Aztlán'ın Kayıp Şehri - Azteklerin efsanevi vatanı

11. 03. 2020
6. uluslararası dış politika, tarih ve maneviyat konferansı

Nefes kesen bir Aztek uygarlığının eski vatanı olan Aztlán gerçek mi yoksa efsanelerde anlatılan efsanevi bir ülke mi? Meksikalı Aztekler, eski Amerika'nın en önemli imparatorluklarından birini yarattı. Günümüz Meksika'sındaki imparatorlukları hakkında çok şey bilmemize rağmen, kökenleri ve kökenleri hakkında çok az şey bilinmektedir.

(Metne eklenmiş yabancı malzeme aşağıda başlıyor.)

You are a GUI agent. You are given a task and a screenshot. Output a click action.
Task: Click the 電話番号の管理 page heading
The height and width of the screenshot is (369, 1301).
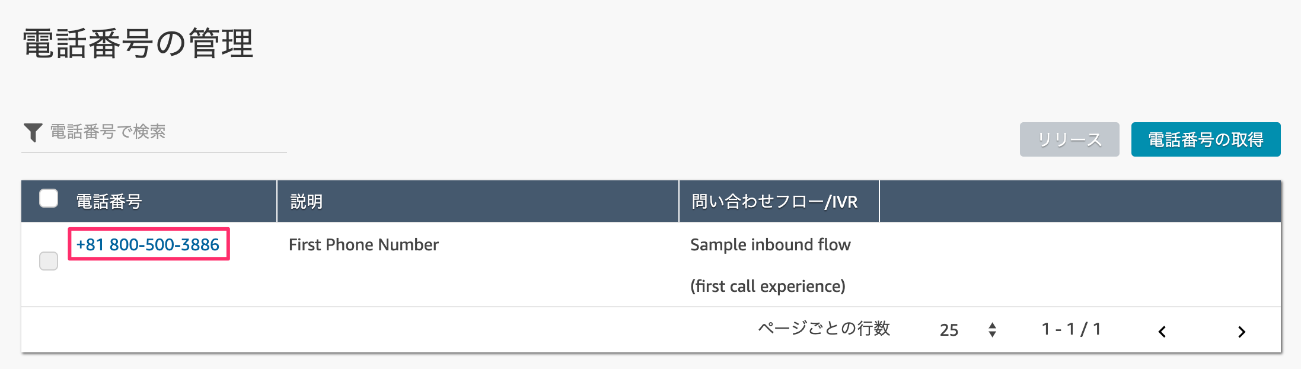point(138,43)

Birçoğu, Aztlán'ın kayıp adasının, Aztek medeniyetinin Aztekler Meksika Vadisi'ne taşınmadan çok önce oluştuğu orijinal vatan olduğunu düşünüyor.

Stok Fotoğraf - Aztek Piramidinin foto bileşimi, bu gerçek bir site değil.

Bazı insanlar, efsanelerde sonsuza dek yaşayacak efsanevi bir ülke olduğuna inanıyor, ancak Camelot veya Atlantis gibi asla bulunamayacak. Bazıları buranın bir gün keşfedilecek gerçek bir yer olduğuna inanıyor. Bu efsanevi adayı bulmayı uman Aztlán, batı Meksika'dan Utah'daki çöle kadar geniş bir alan arıyor. Ancak, bu arayışlar şimdiye kadar başarısız oldu ve Aztlán'ın yeri ve varlığı hala bir sır olarak kalıyor.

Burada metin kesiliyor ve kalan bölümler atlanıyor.